PASSAGE TO READ -
"""
In some implementations, the process 800 can further include updating the state of the editing process at each of one or more additional reverse iterations that are after the one or more reverse iterations, each additional reverse iteration having a corresponding additional reverse time step. The updating includes, at each additional reverse iteration, processing an input including the state of the editing process, a time step derived from the corresponding additional reverse time step for the additional reverse iteration, and the representation of the conditioning input using the rectified flow neural network to generate an unconditional vector field for the additional reverse iteration and updating the state of the editing process using the unconditional vector field for the additional reverse iteration. In some implementations, updating the state of the editing process using the unconditional vector field for the additional reverse iteration includes updating the state of the editing process using the unconditional vector field for the additional reverse iteration without generating a conditional vector field for the additional reverse iteration. In some implementations, different reverse iterations have different controller guidance weights.

This specification uses the term “configured” in connection with systems and computer program components. For a system of one or more computers to be configured to perform particular operations or actions means that the system has installed on it software, firmware, hardware, or a combination of them that in operation cause the system to perform the operations or actions. For one or more computer programs to be configured to perform particular operations or actions means that the one or more programs include instructions that, when executed by data processing apparatus, cause the apparatus to perform the operations or actions. Embodiments of the subject matter and the functional operations described in this specification can be implemented in digital electronic circuitry, in tangibly-embodied computer software or firmware, in computer hardware, including the structures disclosed in this specification and their structural equivalents, or in combinations of one or more of them. Embodiments of the subject matter described in this specification can be implemented as one or more computer programs, i.e., one or more modules of computer program instructions encoded on a tangible non transitory storage medium for execution by, or to control the operation of, data processing apparatus. The computer storage medium can be a machine-readable storage device, a machine-readable storage substrate, a random or serial access memory device, or a combination of one or more of them. Alternatively or in addition, the program instructions can be encoded on an artificially generated propagated signal, e.g., a machine-generated electrical, optical, or electromagnetic signal, that is generated to encode information for transmission to suitable receiver apparatus for execution by a data processing apparatus.
"""
DIRECTIVE A - Substitute "midpoint" for "center point" in the records, beginning at the line that has "Milena (139, 1009)" and stopping after the final line of the records, and write those lines out again with nothing else changed.

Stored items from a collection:
"""
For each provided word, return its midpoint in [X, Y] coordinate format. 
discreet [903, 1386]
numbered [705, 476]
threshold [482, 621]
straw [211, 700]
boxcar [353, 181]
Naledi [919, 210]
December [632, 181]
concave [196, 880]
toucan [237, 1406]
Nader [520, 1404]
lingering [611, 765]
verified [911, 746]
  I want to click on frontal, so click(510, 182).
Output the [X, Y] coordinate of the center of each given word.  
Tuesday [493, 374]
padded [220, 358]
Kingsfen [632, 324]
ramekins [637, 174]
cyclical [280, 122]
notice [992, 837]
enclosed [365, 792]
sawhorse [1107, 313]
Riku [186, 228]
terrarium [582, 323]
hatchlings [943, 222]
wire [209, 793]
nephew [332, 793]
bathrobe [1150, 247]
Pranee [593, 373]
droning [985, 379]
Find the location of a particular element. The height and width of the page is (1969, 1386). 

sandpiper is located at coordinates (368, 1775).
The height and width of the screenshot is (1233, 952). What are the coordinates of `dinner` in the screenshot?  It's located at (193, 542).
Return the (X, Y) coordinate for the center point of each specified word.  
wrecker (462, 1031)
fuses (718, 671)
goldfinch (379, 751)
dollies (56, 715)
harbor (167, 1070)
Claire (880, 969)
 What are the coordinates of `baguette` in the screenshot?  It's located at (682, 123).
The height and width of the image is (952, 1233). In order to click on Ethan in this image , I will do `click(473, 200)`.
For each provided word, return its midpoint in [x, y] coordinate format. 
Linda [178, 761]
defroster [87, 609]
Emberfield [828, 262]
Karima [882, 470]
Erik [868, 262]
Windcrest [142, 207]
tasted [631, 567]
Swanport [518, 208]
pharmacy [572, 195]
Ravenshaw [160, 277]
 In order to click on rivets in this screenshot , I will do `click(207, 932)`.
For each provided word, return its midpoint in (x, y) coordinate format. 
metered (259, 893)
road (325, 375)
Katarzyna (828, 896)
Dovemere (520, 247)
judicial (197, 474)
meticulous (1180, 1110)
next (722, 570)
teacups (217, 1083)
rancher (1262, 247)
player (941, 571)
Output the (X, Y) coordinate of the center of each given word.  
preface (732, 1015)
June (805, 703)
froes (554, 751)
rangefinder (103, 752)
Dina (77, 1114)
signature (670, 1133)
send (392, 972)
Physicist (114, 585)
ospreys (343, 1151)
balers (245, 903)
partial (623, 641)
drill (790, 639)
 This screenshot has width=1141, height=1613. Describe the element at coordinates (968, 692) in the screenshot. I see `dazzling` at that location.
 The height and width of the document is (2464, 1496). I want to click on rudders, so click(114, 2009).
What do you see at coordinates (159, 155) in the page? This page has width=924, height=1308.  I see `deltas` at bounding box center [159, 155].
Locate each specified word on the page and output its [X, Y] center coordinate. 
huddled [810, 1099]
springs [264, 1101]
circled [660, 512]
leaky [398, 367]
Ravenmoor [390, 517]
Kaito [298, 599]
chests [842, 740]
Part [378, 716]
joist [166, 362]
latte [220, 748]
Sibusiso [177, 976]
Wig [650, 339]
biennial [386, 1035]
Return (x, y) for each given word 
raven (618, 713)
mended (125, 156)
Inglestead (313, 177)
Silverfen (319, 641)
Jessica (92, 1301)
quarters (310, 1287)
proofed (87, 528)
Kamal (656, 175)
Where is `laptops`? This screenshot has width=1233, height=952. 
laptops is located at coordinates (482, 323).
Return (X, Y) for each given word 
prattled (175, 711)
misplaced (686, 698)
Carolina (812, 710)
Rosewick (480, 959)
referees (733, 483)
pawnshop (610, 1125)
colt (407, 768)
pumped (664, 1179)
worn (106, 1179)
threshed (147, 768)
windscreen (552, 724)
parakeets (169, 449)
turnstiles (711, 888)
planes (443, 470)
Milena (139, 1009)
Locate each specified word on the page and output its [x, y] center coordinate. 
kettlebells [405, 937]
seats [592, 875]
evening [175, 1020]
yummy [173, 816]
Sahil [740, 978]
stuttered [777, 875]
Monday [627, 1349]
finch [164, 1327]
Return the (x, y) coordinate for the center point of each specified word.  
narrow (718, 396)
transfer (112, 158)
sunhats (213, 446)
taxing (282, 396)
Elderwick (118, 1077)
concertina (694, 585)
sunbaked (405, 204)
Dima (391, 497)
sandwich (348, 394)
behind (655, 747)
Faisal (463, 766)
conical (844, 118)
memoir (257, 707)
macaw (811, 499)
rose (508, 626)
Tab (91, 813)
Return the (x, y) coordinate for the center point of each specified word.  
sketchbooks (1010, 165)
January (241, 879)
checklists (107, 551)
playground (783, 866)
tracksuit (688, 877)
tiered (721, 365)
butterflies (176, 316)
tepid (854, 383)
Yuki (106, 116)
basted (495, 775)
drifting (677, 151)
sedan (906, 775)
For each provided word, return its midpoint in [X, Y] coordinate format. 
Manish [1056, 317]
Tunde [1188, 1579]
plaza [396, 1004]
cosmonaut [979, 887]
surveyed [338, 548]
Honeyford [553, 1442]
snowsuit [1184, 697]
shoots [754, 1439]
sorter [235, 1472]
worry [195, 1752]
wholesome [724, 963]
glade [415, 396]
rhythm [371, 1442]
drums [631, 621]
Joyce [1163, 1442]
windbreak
"""
DIRECTIVE B - In the specification excerpt, what does it mean for a system of one or more computers to be configured to perform particular operations or actions?

OUTPUT A -
Milena (139, 1009)
Locate each specified word on the page and output its [x, y] center coordinate. 
kettlebells [405, 937]
seats [592, 875]
evening [175, 1020]
yummy [173, 816]
Sahil [740, 978]
stuttered [777, 875]
Monday [627, 1349]
finch [164, 1327]
Return the (x, y) coordinate for the midpoint of each specified word.  
narrow (718, 396)
transfer (112, 158)
sunhats (213, 446)
taxing (282, 396)
Elderwick (118, 1077)
concertina (694, 585)
sunbaked (405, 204)
Dima (391, 497)
sandwich (348, 394)
behind (655, 747)
Faisal (463, 766)
conical (844, 118)
memoir (257, 707)
macaw (811, 499)
rose (508, 626)
Tab (91, 813)
Return the (x, y) coordinate for the midpoint of each specified word.  
sketchbooks (1010, 165)
January (241, 879)
checklists (107, 551)
playground (783, 866)
tracksuit (688, 877)
tiered (721, 365)
butterflies (176, 316)
tepid (854, 383)
Yuki (106, 116)
basted (495, 775)
drifting (677, 151)
sedan (906, 775)
For each provided word, return its midpoint in [X, Y] coordinate format. 
Manish [1056, 317]
Tunde [1188, 1579]
plaza [396, 1004]
cosmonaut [979, 887]
surveyed [338, 548]
Honeyford [553, 1442]
snowsuit [1184, 697]
shoots [754, 1439]
sorter [235, 1472]
worry [195, 1752]
wholesome [724, 963]
glade [415, 396]
rhythm [371, 1442]
drums [631, 621]
Joyce [1163, 1442]
windbreak

OUTPUT B - It means the system has software, firmware, hardware, or a combination of them installed on it that, in operation, cause the system to perform those operations or actions.